Certains semblent avoir parfaitement intégré les us du pays d’accueil, notamment les plus jeunes. Particulièrement ceux issus des 2e et 3e générations et qui préfèrent venir légers. Une grande partie vient de France, Belgique ou Hollande en coupé et cabriolet. Parfois, ils n’ont pratiquement pas de bagages, d’autres remorquent des quads ou jet-ski. Parmi eux, certains profitent du transit pour passer un bref séjour à la Costa Del Sol. D’autres, plus âgés, préfèrent les monospaces, breaks, vans et fourgons. Ces véhicules offrent une grande capacité pour les bagages. Et les MRE en profitent. Ils les remplissent de tapis, valises, appareils électroménagers et vieux meubles. Parfois, les porte-bagages sont surchargés de marchandises recouvertes d’une bâche. Sur d’autres, des vélos viennent s’ajouter et ce, en plus du nombre de personnes à bord. Souvent, ces voitures sont à moteur diesel et chauffent en cours de route. Il est facile de les reconnaître grâce à leur capot ouvert. Beaucoup de MRE préfèrent prendre la route la nuit, non seulement, en raison de la fraîcheur, mais aussi pour éviter les embouteillages et les nuitées dans des hôtels.

L’excès de zèle de la Guardia cvivile

Une chose est sûre, pour les familles nombreuses, le voyage en voiture reste plus économique. La nuit, ils la passent dans des aires de repos. Ici, la Guardia civile fait des rondes, souvent avec un excès de zèle. "Il faut dire aussi qu’il y a beaucoup de voleurs", signale Rodriguo, un jeune Espagnol dans une station à Valence. Selon ce dernier, les voleurs arrêtés sont souvent d’origine maghrébine, des Subsahariens et des Sud-Américains (Equateur, Pérou...). Les femmes de MRE portent beaucoup de bijoux en or : il y a donc de quoi attiser les convoitises et la tentation !

En cette période de l’année, la chaleur en Espagne varie entre 35 et 40 degrés. "Beaucoup de personnes ont des problèmes de déshydratation", souligne Othmane, un jeune travaillant à Algésiras. Le consulat distribue de l’eau gratuitement, la Croix-Rouge et la protection civile interviennent également. Surtout à Algésiras, une petite ville de passage qui connaît la plus grande affluence de MRE. A quelques mètres du port, des montagnes de conteneurs, les bateaux, les blocs de béton et les usines sont visibles de loin. "Il y a beaucoup de problèmes de sécurité et des cas de voitures volées", soulignent des jeunes qui travaillent sur place. "Ce sont souvent des voitures achetées de Belgique, de garages et marchés qui font du trafic".

Des agents de la Guardia civile et de la police viennent souvent avec des chiens fouiller les camionnettes et remorques chargées. Ils font des descentes régulières aux environs du port. Ils y arrêtent des clandestins, surtout la nuit, dans des camions et conteneurs de passage. Souvent, ils les tabassent. "Il y a des abus de la part de la police espagnole, des interrogatoires sans raison, des propos virulents, des accusations sans fondement... ce qui gêne plus d’un. De plus, ils arrêtent les voitures de luxe et les fouillent, surtout les Mercedes, BMW et cabriolets. "Les Espagnols ne semblent pas aimer les Marocains immigrés qui roulent dans de belles voitures", ajoute Othmane. Des fois, quand ils déclarent une voiture volée, les familles restent sans véhicule et passent la nuit à la belle étoile à Algésiras.

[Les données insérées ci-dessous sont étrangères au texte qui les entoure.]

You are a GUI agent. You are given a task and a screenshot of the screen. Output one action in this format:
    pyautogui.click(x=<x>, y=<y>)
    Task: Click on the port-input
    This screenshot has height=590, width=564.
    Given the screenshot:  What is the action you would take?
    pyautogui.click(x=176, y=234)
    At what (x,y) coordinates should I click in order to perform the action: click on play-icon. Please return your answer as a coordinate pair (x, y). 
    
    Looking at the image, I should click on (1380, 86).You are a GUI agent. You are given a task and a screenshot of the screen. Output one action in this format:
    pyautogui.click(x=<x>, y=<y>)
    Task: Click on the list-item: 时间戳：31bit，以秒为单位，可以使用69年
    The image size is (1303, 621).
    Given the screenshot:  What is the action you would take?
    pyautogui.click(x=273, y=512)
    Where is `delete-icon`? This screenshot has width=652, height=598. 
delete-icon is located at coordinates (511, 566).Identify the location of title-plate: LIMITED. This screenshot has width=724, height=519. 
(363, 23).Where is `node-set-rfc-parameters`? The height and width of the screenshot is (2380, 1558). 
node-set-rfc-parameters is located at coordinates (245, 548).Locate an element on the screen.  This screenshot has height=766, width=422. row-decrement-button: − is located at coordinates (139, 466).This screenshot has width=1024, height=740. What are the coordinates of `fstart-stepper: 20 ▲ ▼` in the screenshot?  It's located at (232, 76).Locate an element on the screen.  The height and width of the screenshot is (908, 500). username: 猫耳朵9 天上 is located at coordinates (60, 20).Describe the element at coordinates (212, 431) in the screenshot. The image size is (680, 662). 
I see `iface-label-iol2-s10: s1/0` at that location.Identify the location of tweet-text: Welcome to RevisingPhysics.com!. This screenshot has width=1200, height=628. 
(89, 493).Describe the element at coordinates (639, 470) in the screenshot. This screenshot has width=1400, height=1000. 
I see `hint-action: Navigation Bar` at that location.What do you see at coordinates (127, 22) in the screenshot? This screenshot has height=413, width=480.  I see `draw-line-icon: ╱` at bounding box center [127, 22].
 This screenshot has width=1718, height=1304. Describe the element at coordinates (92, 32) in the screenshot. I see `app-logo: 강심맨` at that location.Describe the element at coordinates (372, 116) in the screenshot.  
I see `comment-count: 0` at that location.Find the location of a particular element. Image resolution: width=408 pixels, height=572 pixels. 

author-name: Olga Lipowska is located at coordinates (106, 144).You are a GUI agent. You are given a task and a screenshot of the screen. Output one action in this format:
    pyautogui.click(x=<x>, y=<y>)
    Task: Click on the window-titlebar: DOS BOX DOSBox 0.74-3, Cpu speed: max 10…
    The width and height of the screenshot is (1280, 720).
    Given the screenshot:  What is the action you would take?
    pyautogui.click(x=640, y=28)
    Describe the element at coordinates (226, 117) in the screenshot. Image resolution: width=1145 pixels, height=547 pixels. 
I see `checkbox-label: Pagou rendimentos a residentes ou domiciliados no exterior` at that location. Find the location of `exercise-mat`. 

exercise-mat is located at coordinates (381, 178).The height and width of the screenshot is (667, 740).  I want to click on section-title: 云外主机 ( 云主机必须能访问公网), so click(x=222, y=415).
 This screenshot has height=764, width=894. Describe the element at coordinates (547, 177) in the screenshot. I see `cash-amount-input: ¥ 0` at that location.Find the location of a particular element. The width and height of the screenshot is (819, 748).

Pour Hassan, manoeuvre à Huelva, "le personnel et gérants des aires de repos nous font souvent comprendre qu’on n’est pas les bienvenus". Et pour cause, la tension actuelle entre les deux pays, sans oublier que la majorité des MRE, de passage par le Royaume ibérique, ont des difficultés à parler espagnol et recourent aux services sanitaires des aires de repos sans y dépenser le moindre euro, au grand dam des commerces.

La cherté des produits espagnols dans les aires de repos y est également pour quelque chose. Parfois, les MRE se servent des tables pour manger des repas qu’ils ont préparés avant de prendre la route. Le poulet roti, cakes, fruits et eau minérale restent leurs provisions préférées durant ce long et épuisant périple. Plusieurs optent pour les autocars, notamment les étudiants et retraités. Ils font le voyage en moyenne en une journée et demie. Les tarifs varient en fonction de la période de l’année. Pour le mois d’août, un aller simple coûte en moyenne 1.000 DH, mais il faut réserver plusieurs jours à l’avance, haute saison oblige.